Le lezioni a scuola si alternavano con visite di altre città nei dintorni. Ad esempio la visita alla città di Lille, a solo un’ora di treno da Cambrai. Le vie del centro, piene di negozi, caffè e ristoranti, ci hanno regalato un’atmosfera vivace e natalizia. Abbiamo passeggiato lungo le sue strade storiche, fermandoci a scoprire le meraviglie artistiche della città, come il Palais des Beaux-Arts, uno dei musei più importanti di Francia, che ospita capolavori di pittura fiamminga, francese e italiana.
Il fine settimana lo abbiamo trascorso immergendoci nella quotidianità delle nostre corrispondenti, che ci hanno fatto scoprire la vita francese.
Gli ultimi due giorni del nostro viaggio li abbiamo trascorsi a Bruxelles. Abbiamo iniziato la nostra visita con una passeggiata nella Grand-Place, il cuore pulsante della capitale belga. Circondata da imponenti edifici storici, questa piazza è un vero e proprio spettacolo visivo, tanto da essere patrimonio dell’umanità dell’UNESCO. Abbiamo visitato inoltre la Cattedrale di Saint-Michel et Sainte-Gudule, un esempio di architettura gotica.
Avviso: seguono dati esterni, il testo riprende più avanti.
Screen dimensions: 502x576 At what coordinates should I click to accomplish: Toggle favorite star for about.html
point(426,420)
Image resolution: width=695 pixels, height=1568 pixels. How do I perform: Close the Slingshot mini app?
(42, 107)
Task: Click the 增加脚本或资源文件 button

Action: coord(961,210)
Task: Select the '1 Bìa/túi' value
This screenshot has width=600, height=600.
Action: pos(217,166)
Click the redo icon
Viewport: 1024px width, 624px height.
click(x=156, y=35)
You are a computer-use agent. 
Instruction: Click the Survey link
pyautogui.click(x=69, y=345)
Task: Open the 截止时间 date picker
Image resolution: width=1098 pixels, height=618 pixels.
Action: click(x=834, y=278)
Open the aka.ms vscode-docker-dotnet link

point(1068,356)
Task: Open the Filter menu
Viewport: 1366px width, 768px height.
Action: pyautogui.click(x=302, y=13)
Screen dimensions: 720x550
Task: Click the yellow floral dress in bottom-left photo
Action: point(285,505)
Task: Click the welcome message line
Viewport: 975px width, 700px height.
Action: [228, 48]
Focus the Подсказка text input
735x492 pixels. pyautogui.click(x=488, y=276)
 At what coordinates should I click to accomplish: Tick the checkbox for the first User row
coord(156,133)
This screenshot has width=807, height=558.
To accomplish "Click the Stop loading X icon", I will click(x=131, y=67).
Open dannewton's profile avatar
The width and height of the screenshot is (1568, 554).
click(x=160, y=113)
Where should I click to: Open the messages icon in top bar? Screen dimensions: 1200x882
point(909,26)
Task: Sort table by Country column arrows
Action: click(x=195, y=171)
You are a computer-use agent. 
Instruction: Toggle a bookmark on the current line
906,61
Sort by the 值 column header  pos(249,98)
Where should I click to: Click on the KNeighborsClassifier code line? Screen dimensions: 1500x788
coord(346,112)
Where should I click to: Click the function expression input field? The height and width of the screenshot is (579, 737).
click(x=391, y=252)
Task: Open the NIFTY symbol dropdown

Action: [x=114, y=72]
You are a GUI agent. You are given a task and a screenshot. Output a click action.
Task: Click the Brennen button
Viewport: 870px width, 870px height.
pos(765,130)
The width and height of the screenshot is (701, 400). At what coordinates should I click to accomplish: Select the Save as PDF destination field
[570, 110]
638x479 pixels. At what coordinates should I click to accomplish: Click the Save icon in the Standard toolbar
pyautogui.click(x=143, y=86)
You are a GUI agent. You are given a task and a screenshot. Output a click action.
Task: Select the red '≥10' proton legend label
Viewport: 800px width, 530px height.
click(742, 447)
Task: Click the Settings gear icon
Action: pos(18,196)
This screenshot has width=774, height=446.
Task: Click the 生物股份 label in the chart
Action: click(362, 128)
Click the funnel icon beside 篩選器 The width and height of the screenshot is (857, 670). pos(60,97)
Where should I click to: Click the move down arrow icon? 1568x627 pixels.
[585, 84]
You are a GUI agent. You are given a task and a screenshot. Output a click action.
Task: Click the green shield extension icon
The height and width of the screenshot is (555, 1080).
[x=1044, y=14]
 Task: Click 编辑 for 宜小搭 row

Inoltre non potevamo certo lasciarci sfuggire l'occasione di assaporare i tipici piatti belgi: dalle frites (le famosissime patatine fritte),fino ai deliziosi waffles. Durante questa settimana abbiamo imparato a non arrenderci davanti alle difficoltà e ad adattarci a una realtà diversa dalla nostra. Abbiamo creato legami duraturi e migliorato il nostro livello di inglese, esercitandolo assiduamente ogni giorno. E’ stata un'opportunità di crescita personale che consigliamo a tutti coloro che sono pronti a mettersi in gioco.